Paulos explained that while the legal theories differ, the central narrative remains the same.“ They’ re definitely different theories of liability but still going back to the focus of the core theme, which is the addictive nature of social media,” she said.“ They are more in line with what you saw happen in opioids and what you saw in Juul— essentially, it’ s public nuisance.”
Under that theory, school districts argue that the alleged harm extends far beyond individual users and into the broader school environment itself. Districts contend they have been forced to absorb the fallout associated with compulsive social media use by diverting resources toward additional counselors, student interventions, staff training, and behavioral support systems. Like the opioid and youth vaping litigation before it, the argument is that the costs of an alleged public health problem have shifted onto institutions that never created it but are now left managing its consequences.
That broader accountability effort recently gained another significant data point. In March 2026, New Mexico Attorney General Raúl Torrez secured what the New Mexico Department of Justice called a landmark verdict against Meta, with a jury finding the company liable for misleading consumers about the safety of its platforms and endangering children. The State of New Mexico v.

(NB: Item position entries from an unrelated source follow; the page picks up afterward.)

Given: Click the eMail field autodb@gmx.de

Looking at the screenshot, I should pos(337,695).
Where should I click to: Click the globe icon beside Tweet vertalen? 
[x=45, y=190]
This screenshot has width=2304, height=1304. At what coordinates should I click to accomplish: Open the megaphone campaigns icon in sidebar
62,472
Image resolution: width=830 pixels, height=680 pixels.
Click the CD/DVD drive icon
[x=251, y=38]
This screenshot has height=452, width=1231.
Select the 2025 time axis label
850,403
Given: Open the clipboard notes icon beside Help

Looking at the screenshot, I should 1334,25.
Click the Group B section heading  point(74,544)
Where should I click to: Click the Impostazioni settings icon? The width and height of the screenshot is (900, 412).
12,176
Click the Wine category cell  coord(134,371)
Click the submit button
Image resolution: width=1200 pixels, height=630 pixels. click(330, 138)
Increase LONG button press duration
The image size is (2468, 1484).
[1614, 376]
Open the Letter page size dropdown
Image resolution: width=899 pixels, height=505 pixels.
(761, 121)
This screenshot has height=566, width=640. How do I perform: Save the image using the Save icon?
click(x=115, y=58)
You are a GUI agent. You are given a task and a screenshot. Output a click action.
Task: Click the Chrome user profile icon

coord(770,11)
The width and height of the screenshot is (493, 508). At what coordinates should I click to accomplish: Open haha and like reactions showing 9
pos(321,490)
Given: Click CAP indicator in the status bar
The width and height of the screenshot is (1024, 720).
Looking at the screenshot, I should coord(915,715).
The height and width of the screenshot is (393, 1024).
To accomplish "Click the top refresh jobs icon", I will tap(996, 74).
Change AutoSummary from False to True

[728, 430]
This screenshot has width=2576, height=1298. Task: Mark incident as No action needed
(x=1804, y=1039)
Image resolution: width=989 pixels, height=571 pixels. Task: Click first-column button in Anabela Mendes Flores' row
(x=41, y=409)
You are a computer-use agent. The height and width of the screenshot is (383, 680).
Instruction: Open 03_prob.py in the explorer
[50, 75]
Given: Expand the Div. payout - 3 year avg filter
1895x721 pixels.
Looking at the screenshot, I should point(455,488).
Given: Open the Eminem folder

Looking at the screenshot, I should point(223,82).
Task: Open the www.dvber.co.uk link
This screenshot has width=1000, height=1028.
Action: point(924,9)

Meta Platforms, Inc trial resulted in $ 375 million in civil penalties for violating New Mexico’ s consumer protection laws.
In responding to the California verdict that followed, Torrez suggested the outcomes reflected a larger shift: courts and juries are increasingly willing to examine not only harms associated with social media platforms, but also the decisions behind how those products are designed and operated.
The litigation also continues to turn on the same question that helped crack open Section 230 protections: whether social media platforms should be viewed simply as places where content exists or as products designed to drive compulsive behavior.
Paulos said that explaining this distinction to juries requires creating a complete narrative through science, internal company records, and evidence about how platforms function.
“ It’ s setting the stage of how addiction works and making that clear to the jury from the onset— having an expert explain the addiction process— then, you have internal documents that support that, and then you have testimony that corroborates that. I think that creates a full circle of understanding.”
Perhaps most striking, she notes that some of the companies’ own documents may be doing part of the plaintiffs’ work for them.
“ They use the word addiction... They use the word addict.”
For trial lawyers watching the litigation unfold, the lesson may be larger than any single case or verdict. The fight over social media appears increasingly less like a series of isolated lawsuits and more like a coordinated pressure campaign unfolding in courtrooms, school systems, and state actions all at once.